Sunday, November 2, 2008

Keep track of your language learning

While learning a language you might want to record what you have learned and what you would like to learn. The LinguaFolio is the perfect tool for this. From the web site:

LinguaFolio is designed for use by students and educators in secondary schools and in universities as well as for adult learners. Businesses and community employers may choose to use the document to profile language proficiency of their employees or job applicants.

LinguaFolio is designed to assist students with guidance from their instructors in assessing and describing individual language skills and to facilitate articulation from high school to the university level. The three sections of the portfolio are available to teachers and students for building individual portfolios in notebooks and/or as electronic files.

LinguaFolio should facilitate the earning of college credit for language study completed in high school or in transfer agreements among colleges by providing evidence of language learning experiences and intercultural experiences.

There are three parts: the Language Passport, Language Biography and the Dossier which are available in PDF format where applicable.

For younger learners, there is the LinguaFolio Jr. I have used this with my elementary-age student to assess what he knew and what he would like to learn. His mother commented that she really enjoyed filling it out with her son and that it gave her a clearer picture of what he had learned from previous Spanish classes and where he still needed help.

Some sample questions from the language biography section:

What helps me understand when I read words in another language?
What goals do I have for learning a language?
What activities help me pronounce words like my teacher says them?

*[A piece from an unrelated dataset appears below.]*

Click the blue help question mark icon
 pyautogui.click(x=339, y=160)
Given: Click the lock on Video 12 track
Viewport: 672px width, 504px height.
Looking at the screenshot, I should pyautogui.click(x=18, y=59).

You will also find a checklist for each level (novice, intermediate, advanced) and activity (speaking, listening, reading, writing). You can assess your child four times a year or fill it out over several years to track his/her progress. Here's a screenshot of a small part of the Advanced section under Speaking:


The LinguaFolio and the LinguaFolio Jr. can be very useful tools in school or at home to keep track of your language learning progress or the progress of your child.